Despite prior creative experience working with photography and video and mixed-media installations, In the Fog represents Gajewski’s first major foray into narrative filmmaking. And, while he says he believes the fact that he was trying to do something nobody had done before helped, with nearly a hundred people involved across the entire project, it took a great deal of effort to stitch the whole project together.
“In the end it really comes down to trust. Does your crew trust you and trust that you know what you’re doing? Not easy on a first film but somehow I managed to slip under the door,” he confesses. “I’m particularly indebted to Emilie, Stefano [Fusi], and Cloud [Wang]. Without their trust and support I couldn’t have possibly pulled this off. Once they signed up it was much easier to get the rest of the crew to commit.”
Cast and crew availability, coupled with the breadth of the story Gajewski wanted to tell, meant the entire film had to be shot in thirty locations around Shanghai over just a six-day period. That reality, he says, taught him some important and practical lessons about focusing on the things that really matter most when it comes time to getting the job done.
“Don’t do thirty locations in six days. Just don’t. The less you sleep the less focused your judgement becomes,” Gajewski says. “Also, when you see something exciting happen that’s not in the script don’t be afraid to incorporate it. You’re already set up on location so you might as well shoot it too. That’s how the most important scene of the film came together for instance.”
Some have called it a testament to our time there. I don’t see it that way but I understand why some do.
Adding further significance to the shoot, just one week after completing principle photography, and after six years of living and working in Shanghai, Gajewski decided to relocate to Berlin. The move meant starting over in terms of finding both the talent and the facilities to complete post production on the project—a process which took nearly a year to complete. At the same time, Gajewski says he found himself dealing with both reverse culture shock as well as the emotional weight of having left China.
“When I watch the film now, it makes me miss Shanghai a lot. The locations really speak to me, the homes were of our dear friends. All the bars were my favorites that we used to hang out at a lot,” he says. “The shop belonged to a friend, the clubs belonged to friends, I organized my birthdays at Mr. Q’s restaurant. Some have called it a testament to our time there. I don’t see it that way but I understand why some do.”

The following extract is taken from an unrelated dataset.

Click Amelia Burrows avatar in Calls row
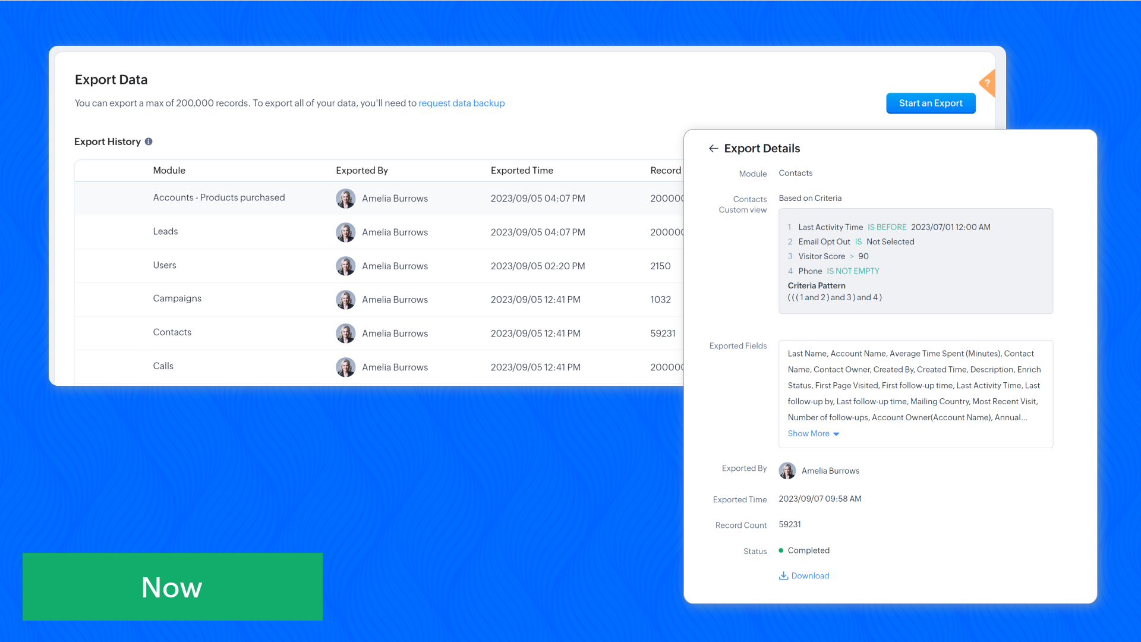 345,367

Since its completion, the film has screened at a number of European festivals and is now available to watch online (check the link at the bottom of the article). And although he admits the interpretations some viewers have had have deviated from his intentions, Gajewski says he is still happy to see audiences connecting with the film’s emotional authenticity.
“There’s this funny thing that happens that a lot of viewers react to it as if it’s a documentary film—especially those that have lived in Shanghai—in the sense that they respond to it as a factual representation rather than a fictional story. This wasn’t my aim at all but I do consider it a compliment,” he says. “In general it seems that a lot of people are really connecting with it though. One of my favorite reactions was from someone that said she felt the exact same way in Berlin, meaning that it spoke about feelings rather than places.”

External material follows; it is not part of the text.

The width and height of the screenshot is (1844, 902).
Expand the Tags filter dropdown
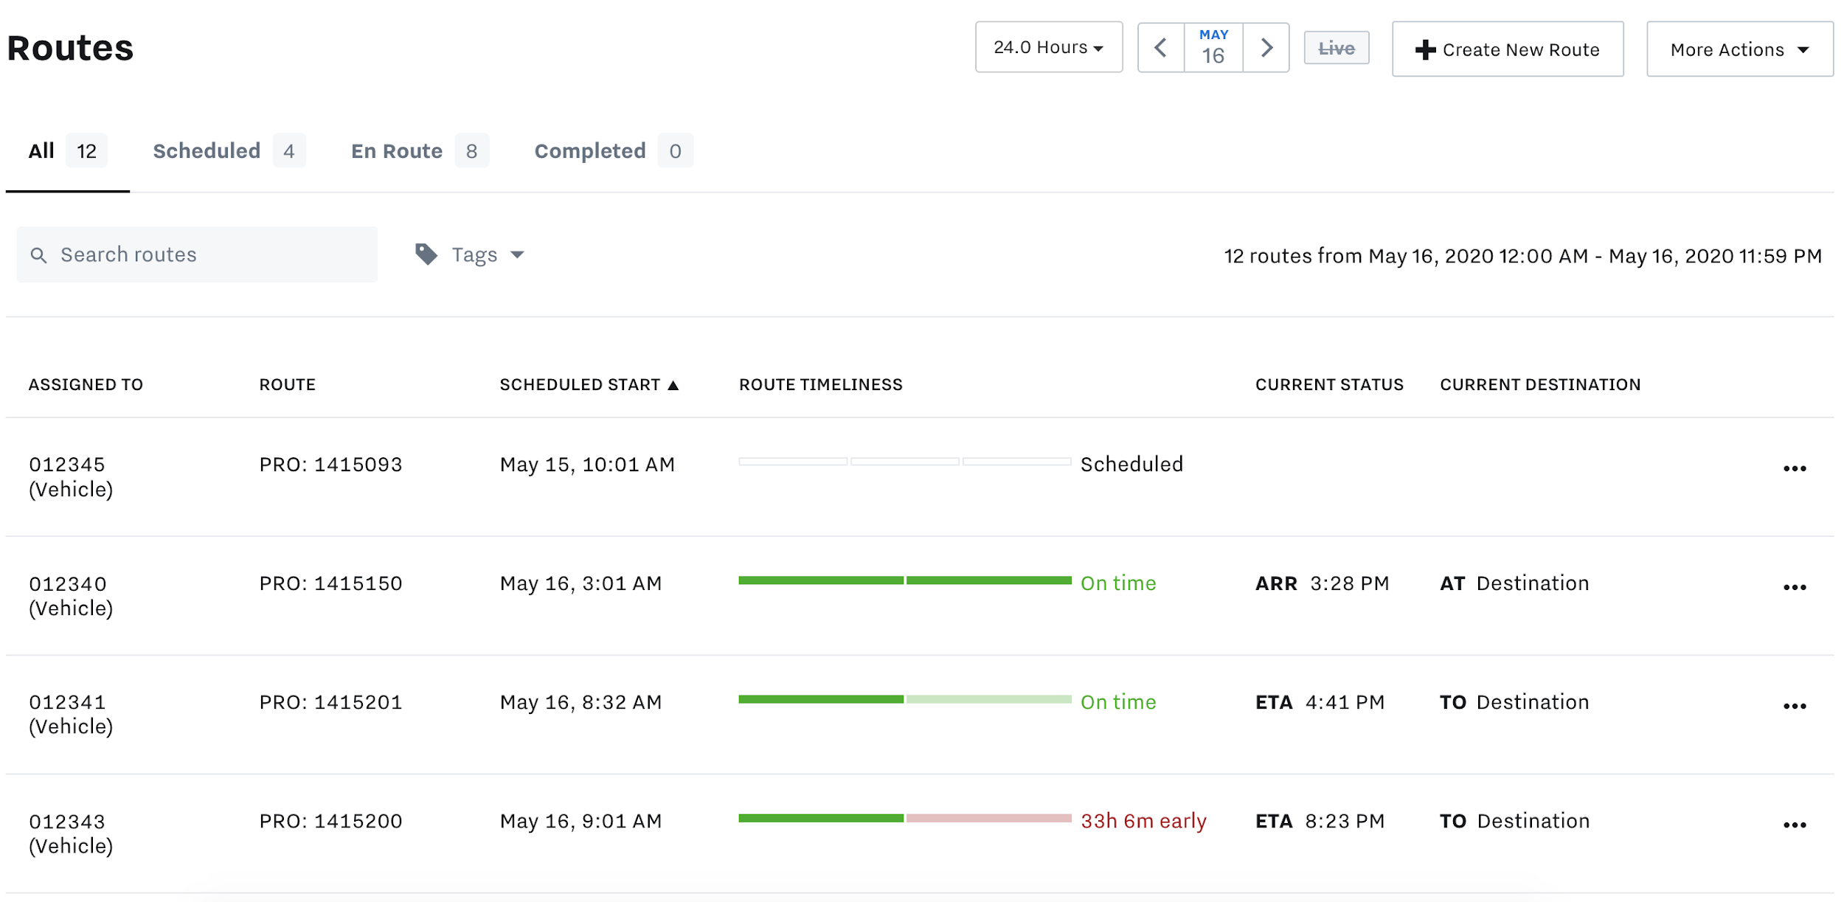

Having moved on to other projects—including work as a VR director and creative director in Berlin—Gajewski says the distance and time in between have given him the chance to reflect on both his experience in China and the challenges he faced in making In the Fog.
“It dragged me through the mud and taught me lessons about myself that hurt, but it also showed me that I really do want it badly enough. All of the above are good things,” he says. “Look, life is short and doing things that are easy aren’t worth doing at all in my opinion. Go hard, go with love in your heart and ambition in your thoughts. Does that sound pretentious? Maybe. But that’s an honest risk I’m willing to take.”